— Problem statement —
Rewrite the part of the rows that opens with the line containing "skola@zstgmvimperk.cz (24, 692)" and closes with the end of the rows, requests included, shifting every coordinate in the answers by -89. Leave the pictures out of your answer.

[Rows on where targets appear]
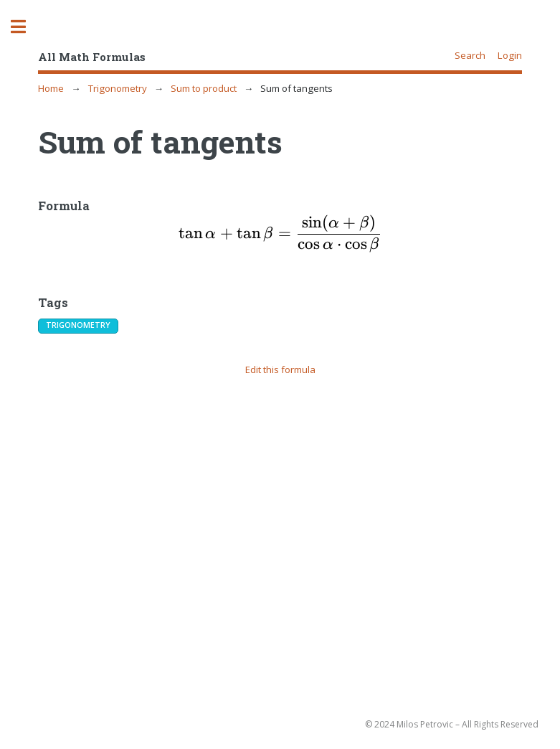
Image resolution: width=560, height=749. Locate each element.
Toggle (26, 27)
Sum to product (204, 88)
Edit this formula (280, 369)
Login (510, 55)
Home (51, 88)
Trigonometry (118, 88)
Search (470, 55)
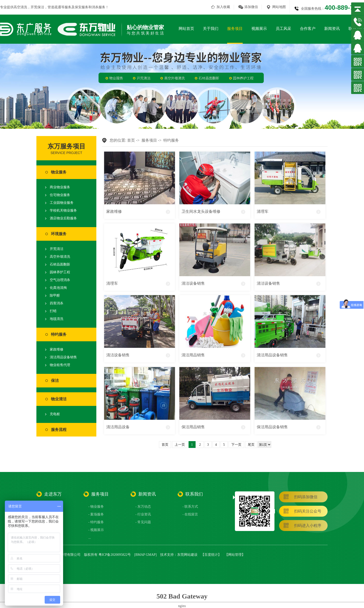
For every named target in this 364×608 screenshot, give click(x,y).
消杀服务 (98, 7)
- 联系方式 (190, 506)
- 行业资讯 (143, 514)
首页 (131, 140)
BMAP (140, 554)
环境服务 (59, 234)
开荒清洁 (56, 249)
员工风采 (283, 28)
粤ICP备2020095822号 (115, 554)
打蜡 (53, 311)
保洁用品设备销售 (272, 427)
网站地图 (279, 7)
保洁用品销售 (193, 427)
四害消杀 (56, 303)
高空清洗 (20, 7)
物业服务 (59, 172)
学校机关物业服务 (63, 210)
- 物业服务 (96, 506)
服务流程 (59, 430)
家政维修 (56, 349)
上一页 (180, 445)
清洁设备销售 (193, 283)
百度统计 (211, 554)
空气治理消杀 (60, 280)
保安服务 (81, 7)
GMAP (151, 554)
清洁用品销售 (193, 355)
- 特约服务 (96, 522)
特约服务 (59, 334)
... (90, 538)
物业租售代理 (60, 365)
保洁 (55, 380)
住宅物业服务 (60, 195)
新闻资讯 (332, 28)
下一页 (236, 445)
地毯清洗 (56, 319)
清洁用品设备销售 (63, 357)
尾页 (251, 445)
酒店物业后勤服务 (63, 218)
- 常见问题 (143, 522)
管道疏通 (54, 7)
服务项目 (235, 28)
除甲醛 (55, 295)
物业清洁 (59, 399)
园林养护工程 (60, 272)
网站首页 (186, 28)
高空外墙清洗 (60, 257)
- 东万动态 (143, 506)
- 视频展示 (96, 530)
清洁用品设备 (118, 427)
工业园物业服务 (62, 203)
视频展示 (259, 28)
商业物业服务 (60, 187)
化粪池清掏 (58, 288)
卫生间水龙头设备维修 (201, 211)
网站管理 (235, 554)
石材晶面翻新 (60, 264)
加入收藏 (223, 7)
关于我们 (210, 28)
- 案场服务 (96, 514)
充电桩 (55, 414)
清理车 (262, 211)
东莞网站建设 (187, 554)
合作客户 (308, 28)
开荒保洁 (37, 7)
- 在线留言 (190, 514)
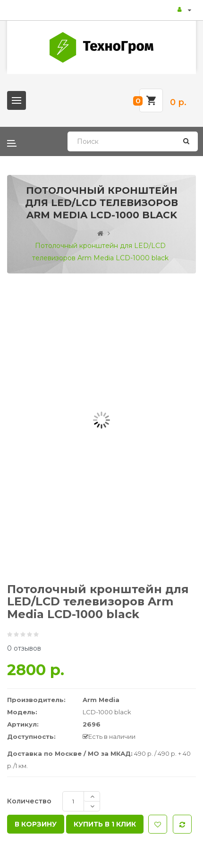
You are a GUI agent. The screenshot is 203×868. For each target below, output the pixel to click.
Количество (29, 801)
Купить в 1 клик (105, 824)
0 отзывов (24, 648)
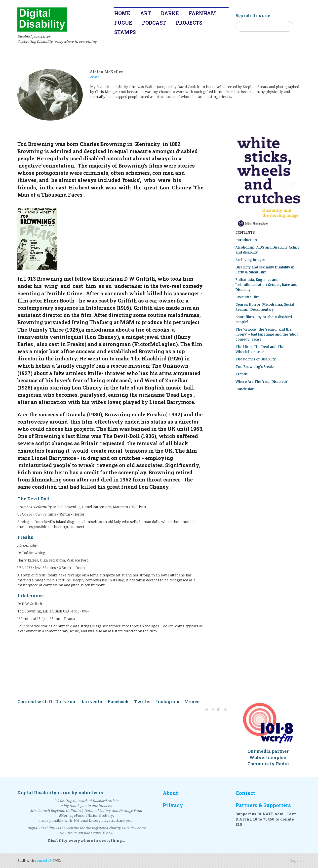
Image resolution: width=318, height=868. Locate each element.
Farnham (202, 13)
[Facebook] (213, 710)
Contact (245, 793)
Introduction (246, 240)
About (170, 793)
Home (122, 13)
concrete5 (43, 860)
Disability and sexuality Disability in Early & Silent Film (265, 270)
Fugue (123, 23)
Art (146, 13)
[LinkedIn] (219, 710)
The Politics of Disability (256, 359)
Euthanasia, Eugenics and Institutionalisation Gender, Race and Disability (266, 284)
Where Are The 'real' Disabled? (261, 381)
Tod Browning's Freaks (255, 367)
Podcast (154, 23)
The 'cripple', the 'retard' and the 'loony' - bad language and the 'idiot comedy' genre (266, 334)
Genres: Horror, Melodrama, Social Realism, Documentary (265, 307)
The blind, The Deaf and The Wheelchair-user (260, 349)
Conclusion (245, 389)
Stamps (125, 32)
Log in (295, 860)
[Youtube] (225, 710)
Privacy (173, 805)
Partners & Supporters (263, 805)
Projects (189, 23)
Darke (170, 13)
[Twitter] (207, 710)
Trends (242, 374)
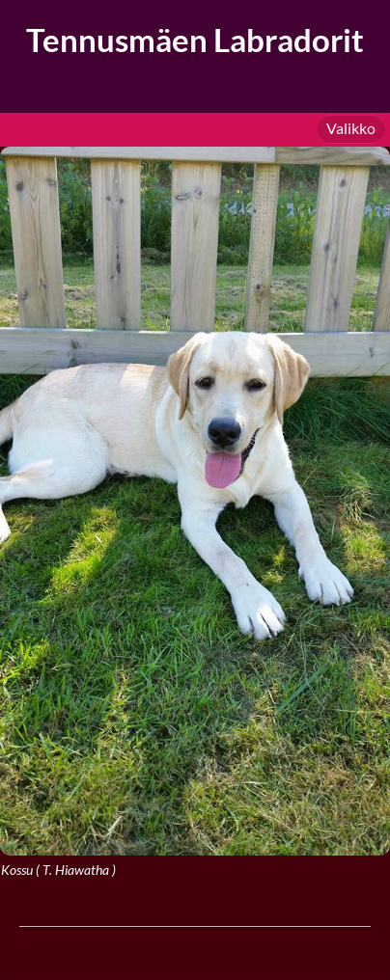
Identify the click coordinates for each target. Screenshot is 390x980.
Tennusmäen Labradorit (195, 40)
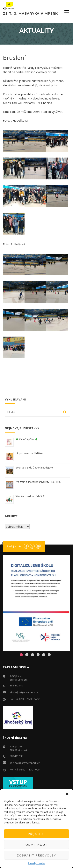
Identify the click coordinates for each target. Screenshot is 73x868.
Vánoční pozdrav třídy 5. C (30, 496)
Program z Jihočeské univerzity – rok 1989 (39, 482)
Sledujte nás (14, 546)
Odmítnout (36, 844)
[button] (67, 794)
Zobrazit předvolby (36, 855)
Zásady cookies (36, 863)
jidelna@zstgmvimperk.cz (25, 763)
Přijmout (36, 834)
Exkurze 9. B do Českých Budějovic (34, 468)
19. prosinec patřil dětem (30, 453)
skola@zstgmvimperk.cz (24, 692)
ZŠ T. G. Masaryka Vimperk (30, 13)
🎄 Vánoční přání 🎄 (27, 439)
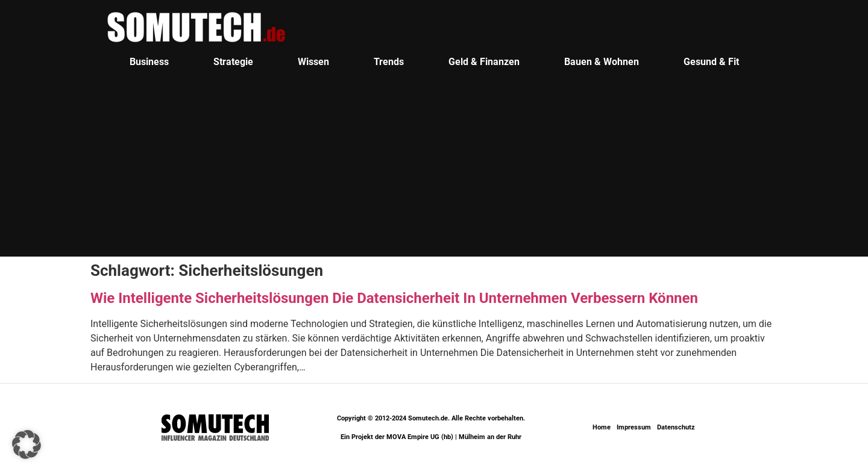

— The result —
skola@zstgmvimperk.cz (-65, 603)
ZŠ T. G. Masaryka Vimperk (-59, -76)
🎄 Vánoční přání 🎄 (-62, 350)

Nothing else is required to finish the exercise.